Project-URL: homepage, https://github.com/adamtaranto/TE-splitter
Project-URL: documentation, https://github.com/adamtaranto/TE-splitter
Project-URL: repository, https://github.com/adamtaranto/TE-splitter
Author: Adam Taranto
License: MIT
License-File: LICENSE.txt
Classifier: Intended Audience :: Science/Research
Classifier: Programming Language :: Python :: 3
Classifier: Topic :: Scientific/Engineering :: Bio-Informatics
Requires-Python: >=3.8
Requires-Dist: biopython>=1.70
Requires-Dist: pymummer>=0.12.0
Provides-Extra: dev
Requires-Dist: isort; extra == 'dev'
Requires-Dist: numpydoc-validation; extra == 'dev'
Requires-Dist: pre-commit; extra == 'dev'
Requires-Dist: pytest; extra == 'dev'
Requires-Dist: pytest-cov; extra == 'dev'
Requires-Dist: ruff; extra == 'dev'
Description-Content-Type: text/markdown

# tSplit the TE-splitter

Extract terminal repeats from retrotransposons (LTRs) or DNA transposons (TIRs).
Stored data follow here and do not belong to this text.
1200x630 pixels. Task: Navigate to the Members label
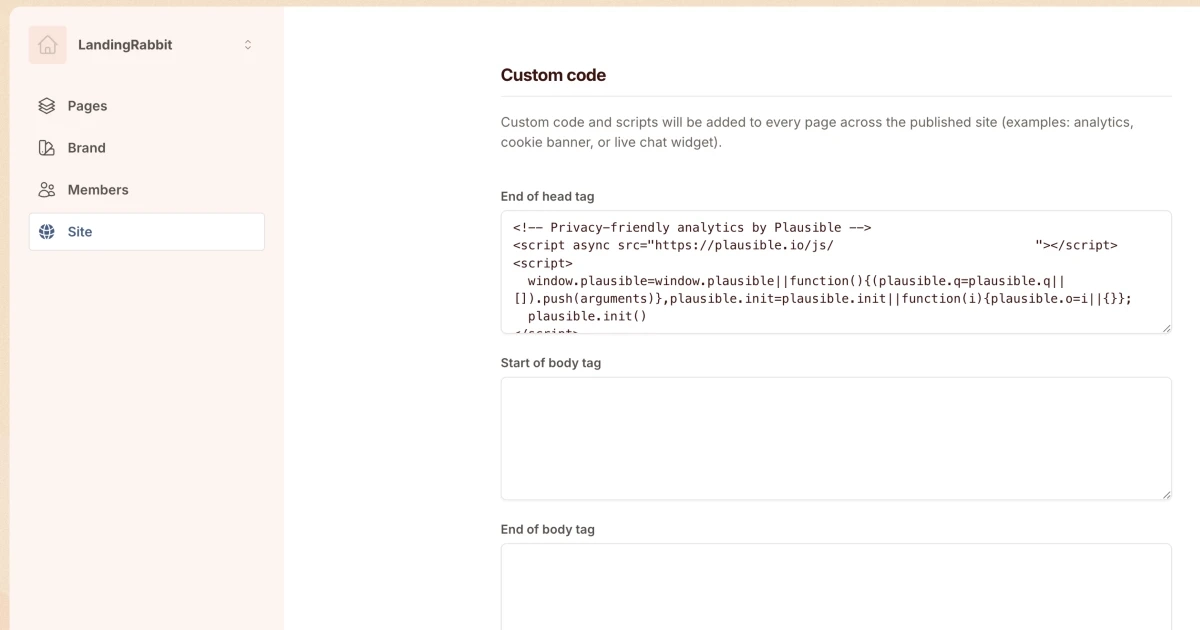pyautogui.click(x=98, y=190)
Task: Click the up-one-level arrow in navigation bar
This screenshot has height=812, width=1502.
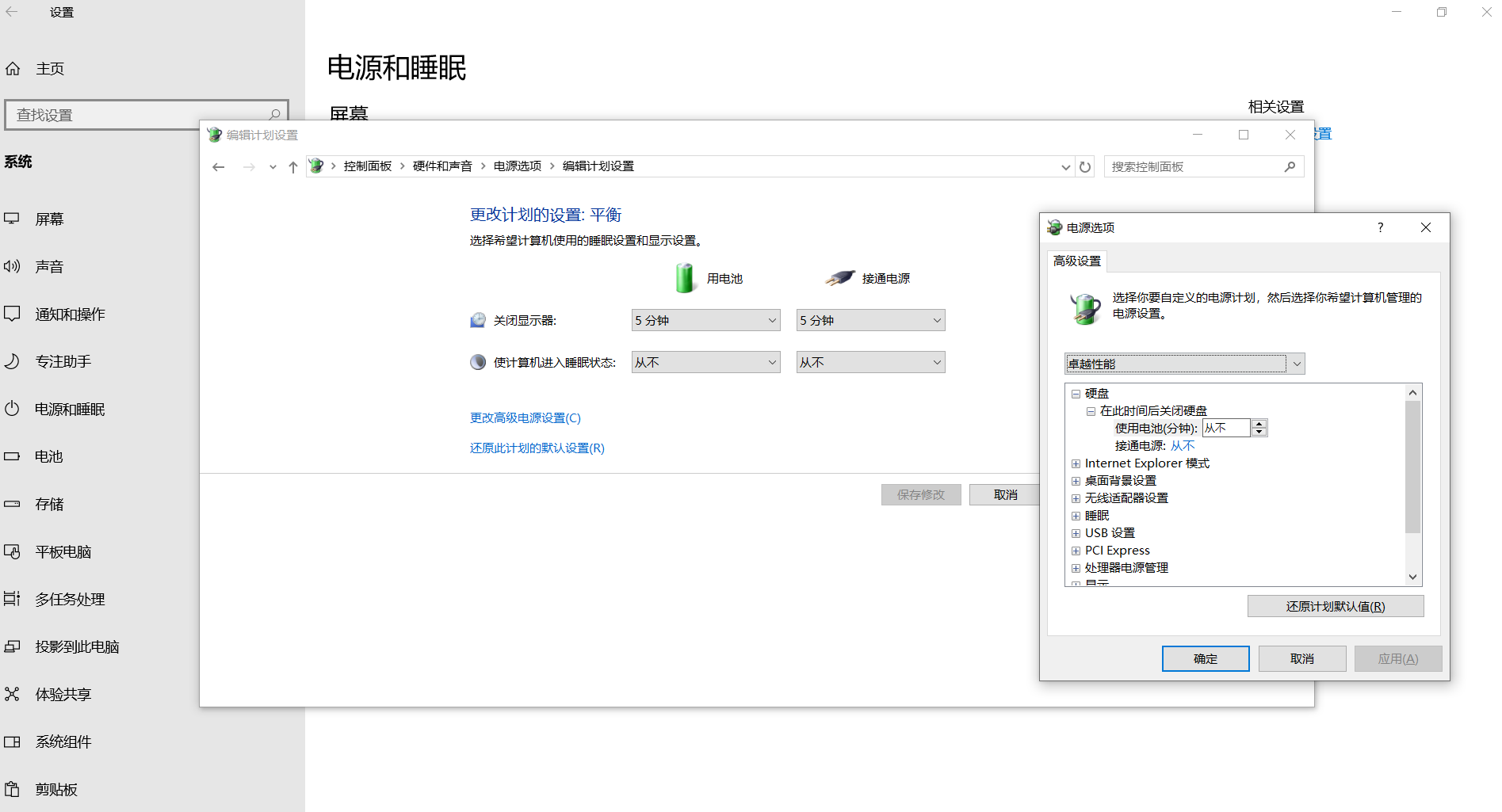Action: pyautogui.click(x=293, y=167)
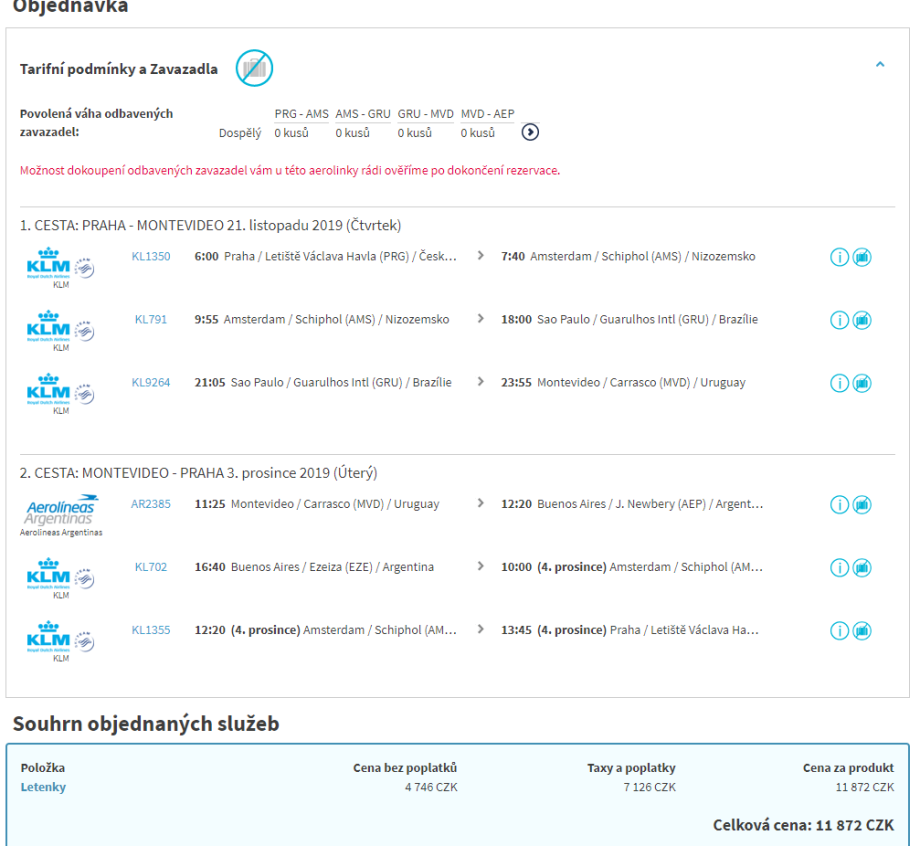
Task: Open the AR2385 flight number link
Action: [151, 504]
Returns compontent segments of the element for use with transposon mapping tools.

Optionally, `tsplit TIR` can also compose synthetic MITES from complete DNA transposons.  

## Table of contents

* [Algorithm overview](#algorithm-overview)
* [Options and usage](#options-and-usage)
  * [Installing tSplit](#installing-tsplit)
  * [Example usage](#example-usage)

## Algorithm overview

tSplit attempts to identify terminal repeats in transposable elements by
first aligning each element to itself using `blastn` or `nucmer`, and then applying a set of
tuneable heuristics to select an alignment pair most likely to represent an LTR or TIR, as follows:

  1. Exclude all diagonal/self-matches
  2. If `tsplit LTR`: Retain only alignment pairs on the same strand (tandem repeats)
  3. If `tsplit TIR`: Retain only alignment pairs on opposite strands (inverse repeats)
  4. Retain pairs for which the 5' match begins within x bases of element start
     and whose 3' match ends within x bases of element end
  5. If multiple candidates remain select alignment pair with largest internal segment 
  (i.e. closest to element ends)

## Options and usage

### Installing tSplit

Requirements:

* [pymummer](https://pypi.python.org/pypi/pymummer) version >= 0.10.3 with wrapper for nucmer option *--diagfactor*.
* [MUMmer](http://mummer.sourceforge.net/)
* [BLAST+](ftp://ftp.ncbi.nlm.nih.gov/blast/executables/blast+/LATEST/) (Optional)

Installation options:

```bash
# Install from PyPi:
pip install tsplit

# Clone and install latest dev version from this repository:
git clone https://github.com/Adamtaranto/TE-splitter.git && cd TE-splitter && pip install -e '.[dev]'
```

### Example usage  

tSplit can be run in two modes: `tsplit LTR` and `tsplit TIR`, for extracting long terminal repeats or terminal inverted repeats, respectively.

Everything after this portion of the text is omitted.